9th General Director of the Abkhazian State TV and Radio
- Incumbent
- Assumed office 4 November 2016
- Preceded by: Leonid Enik

Minister for General, Secondary and Higher Education
- In office 13 November 2003 – 1 February 2005
- Prime Minister: Raul Khajimba Nodar Khashba
- Preceded by: Aleko Gvaramia
- Succeeded by: Indira Vardania

Personal details
- Born: November 29, 1956 (age 69) Chlou
- Spouse: Aslan Kobakhia

= Tali Japua =

General Director of the Abkhazian State TV and Radio

Tali Japua is the current General Director of the Abkhazian State TV and Radio.

==Early life and career==
Japua was born on 29 November 1956 in the village of Chlou, Ochamchira District. In 1977, she graduated from the philology faculty of the Sukhumi State Pedagogical Institute. From 1987 until 1990, she taught at the department for Abkhazian literature of the Abkhazian State University. From 1990 onwards, Japua worked as research fellow and senior researcher at the Abkhazian Institute of History, Language and Literature.

==Member of Parliament==
In the November 1996 elections, Japua successfully ran for a seat of the 2nd convocation of the People's Assembly of Abkhazia. She served one term, until 2002.

==Minister for Education==
In 2001, Japua became head of the National Foundation for the Development of the Abkhaz Language. On 13 November 2003, she was appointed Minister for General, Secondary and Higher Education in the cabinet of Prime Minister Raul Khajimba, after Abkhazian State University Rector Aleko Gvaramia had resigned from the post.

Japua was re-appointed Education Minister in the cabinet of Prime Minister Nodar Khashba, but she resigned on 1 February 2005, less than two weeks before the inauguration of newly-elected President Sergei Bagapsh.
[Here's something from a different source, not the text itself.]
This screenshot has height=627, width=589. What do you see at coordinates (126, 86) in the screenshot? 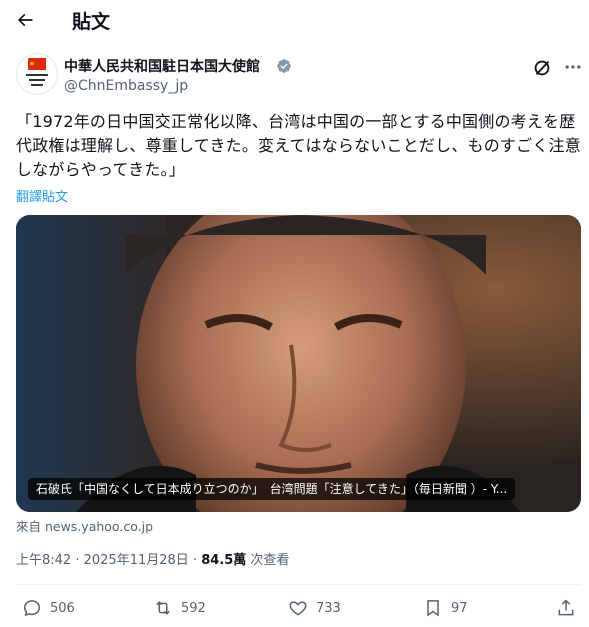
I see `author-handle: @ChnEmbassy_jp` at bounding box center [126, 86].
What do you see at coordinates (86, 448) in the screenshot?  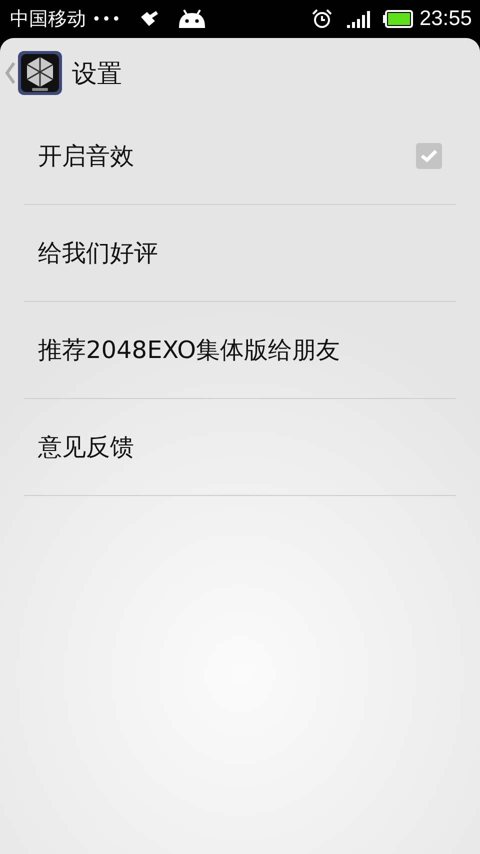 I see `setting-label: 意见反馈` at bounding box center [86, 448].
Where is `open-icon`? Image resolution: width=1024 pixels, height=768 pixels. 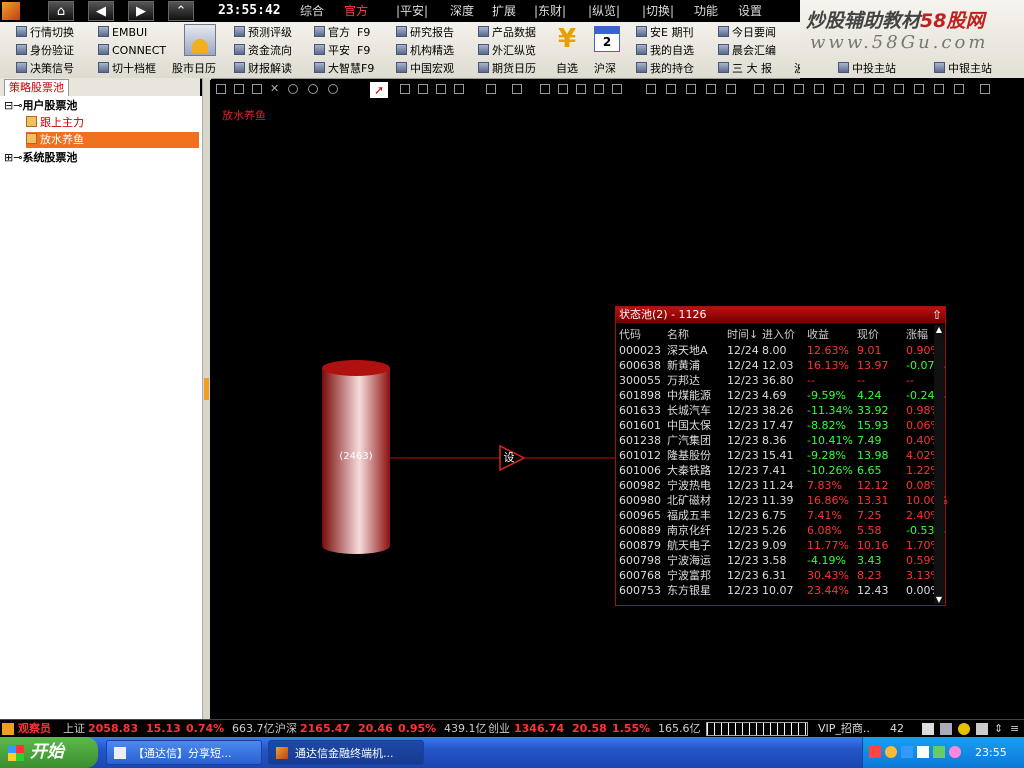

==State TV and Radio General Director==
On 4 November 2016, Japua was appointed the new General Director of the Abkhazian State TV and Radio, succeeding Leonid Enik, who wanted to resign after less than a year due to ill health. Her appointment was criticised with the question whether she could be sufficiently independent as long as Japua's husband Aslan Kobakhia held the post of Vice Premier and Interior Minister.